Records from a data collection
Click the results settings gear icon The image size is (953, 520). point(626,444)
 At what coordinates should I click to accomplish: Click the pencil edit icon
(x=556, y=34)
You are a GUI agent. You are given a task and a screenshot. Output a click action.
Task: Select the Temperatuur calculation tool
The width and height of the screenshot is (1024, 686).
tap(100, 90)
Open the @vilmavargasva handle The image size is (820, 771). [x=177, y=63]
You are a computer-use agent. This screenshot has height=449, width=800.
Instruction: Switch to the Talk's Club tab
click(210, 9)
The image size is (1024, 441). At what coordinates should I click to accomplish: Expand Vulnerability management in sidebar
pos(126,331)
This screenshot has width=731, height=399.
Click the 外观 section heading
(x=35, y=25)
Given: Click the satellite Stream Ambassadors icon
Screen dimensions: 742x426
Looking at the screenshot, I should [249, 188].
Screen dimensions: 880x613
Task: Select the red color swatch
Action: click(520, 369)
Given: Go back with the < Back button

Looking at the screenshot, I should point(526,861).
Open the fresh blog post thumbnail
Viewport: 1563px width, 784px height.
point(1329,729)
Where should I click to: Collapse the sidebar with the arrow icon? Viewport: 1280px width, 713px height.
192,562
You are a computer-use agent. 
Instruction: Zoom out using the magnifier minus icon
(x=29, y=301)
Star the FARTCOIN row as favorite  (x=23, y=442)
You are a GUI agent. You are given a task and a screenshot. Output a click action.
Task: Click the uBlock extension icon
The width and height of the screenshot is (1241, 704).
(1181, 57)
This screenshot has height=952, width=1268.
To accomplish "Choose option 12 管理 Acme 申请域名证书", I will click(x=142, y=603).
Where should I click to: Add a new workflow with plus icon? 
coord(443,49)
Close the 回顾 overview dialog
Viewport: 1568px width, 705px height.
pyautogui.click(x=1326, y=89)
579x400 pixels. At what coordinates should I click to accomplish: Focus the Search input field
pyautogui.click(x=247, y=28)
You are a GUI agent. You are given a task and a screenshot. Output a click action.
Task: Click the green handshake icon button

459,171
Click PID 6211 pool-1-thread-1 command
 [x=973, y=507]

Work order
Each line from the one with "This screenshot has height=952, width=1268." through the end of the entries above is to be returned word for word. Nothing else belongs in the answer.

Solution for this exercise
This screenshot has height=952, width=1268.
To accomplish "Choose option 12 管理 Acme 申请域名证书", I will click(x=142, y=603).
Where should I click to: Add a new workflow with plus icon? 
coord(443,49)
Close the 回顾 overview dialog
Viewport: 1568px width, 705px height.
pyautogui.click(x=1326, y=89)
579x400 pixels. At what coordinates should I click to accomplish: Focus the Search input field
pyautogui.click(x=247, y=28)
You are a GUI agent. You are given a task and a screenshot. Output a click action.
Task: Click the green handshake icon button

459,171
Click PID 6211 pool-1-thread-1 command
 [x=973, y=507]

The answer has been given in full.